Rule 8.1 Bar Admission And Disciplinary Matters – Comment
[1] The duty imposed by this Rule extends to persons seeking admission to the bar as well as to lawyers. Hence, if a person makes a material false statement in connection with an application for admission, it may be the basis for subsequent disciplinary action if the person is admitted, and in any event may be relevant in a subsequent admission application. The duty imposed by this Rule applies to a lawyer’s own admission or discipline as well as that of others. Thus, it is a separate professional offense for a lawyer to knowingly make a misrepresentation or omission in connection with a disciplinary investigation of the lawyer’s own conduct. Paragraph (b) of this Rule also requires correction of any prior misstatement in the matter that the applicant or lawyer may have made and affirmative clarification of any misunderstanding on the part of the admissions or disciplinary authority of which the person involved becomes aware.
[2] This Rule is subject to the provisions of the Fifth Amendment of the United States Constitution and corresponding provisions of state constitutions.
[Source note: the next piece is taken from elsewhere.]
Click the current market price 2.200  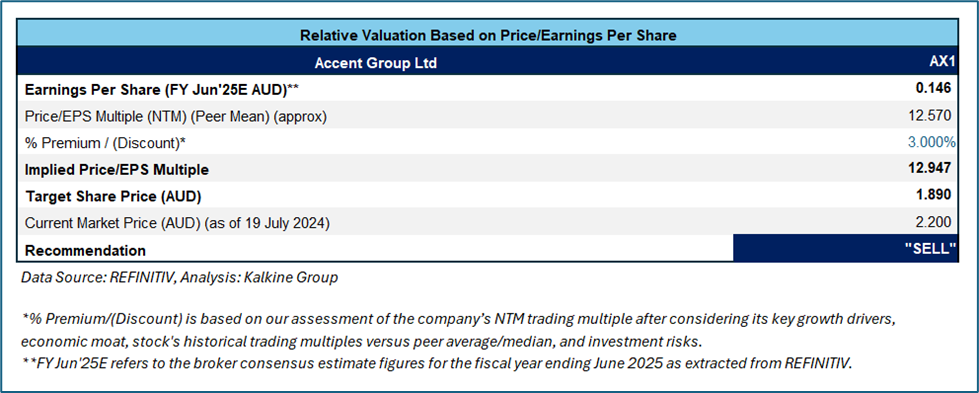coord(933,222)
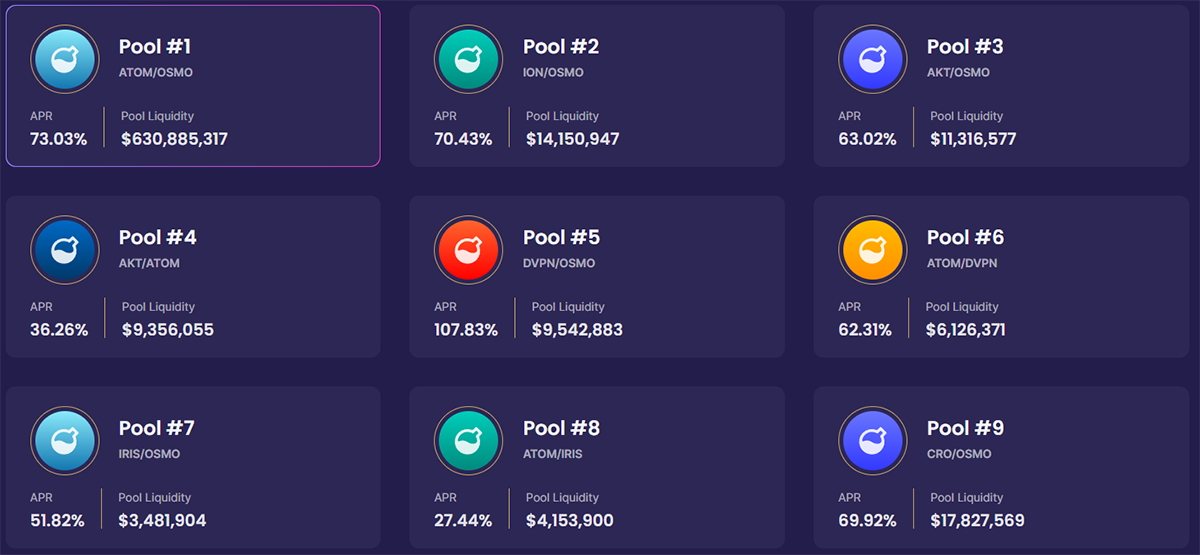Click the Pool #9 flask icon
Screen dimensions: 1200x555
click(872, 441)
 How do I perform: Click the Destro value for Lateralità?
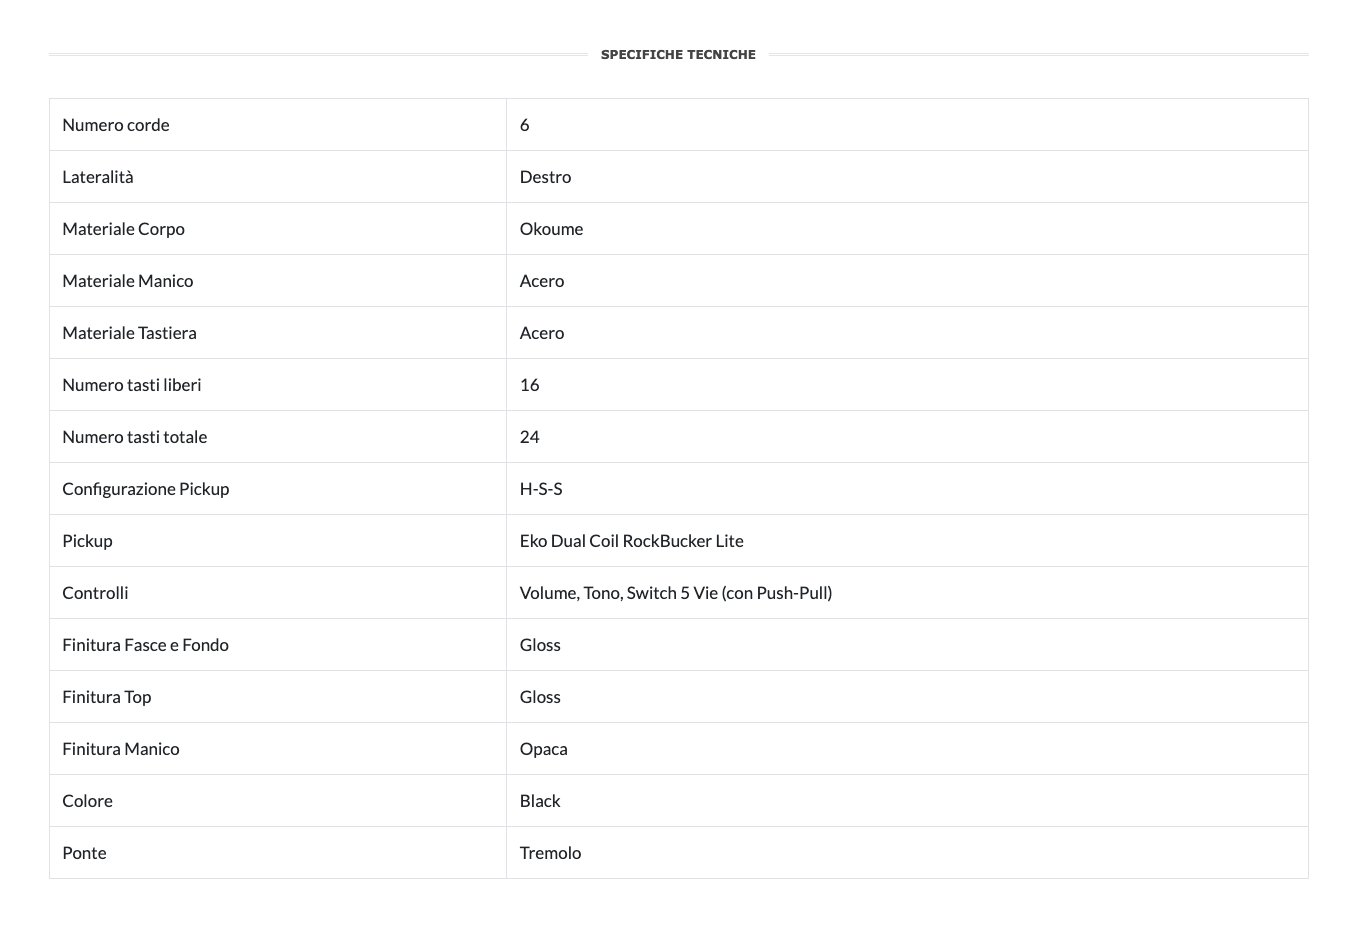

A person relying on such a provision in response to a question, however, should do so openly and not use the right of nondisclosure as a justification for failure to comply with this Rule.
[3] A lawyer representing an applicant for admission to the bar, or representing a lawyer who is the subject of a disciplinary inquiry or proceeding, is governed by the rules applicable to the client-lawyer relationship, including Rule 1.6 and, in some cases, Rule 3.3.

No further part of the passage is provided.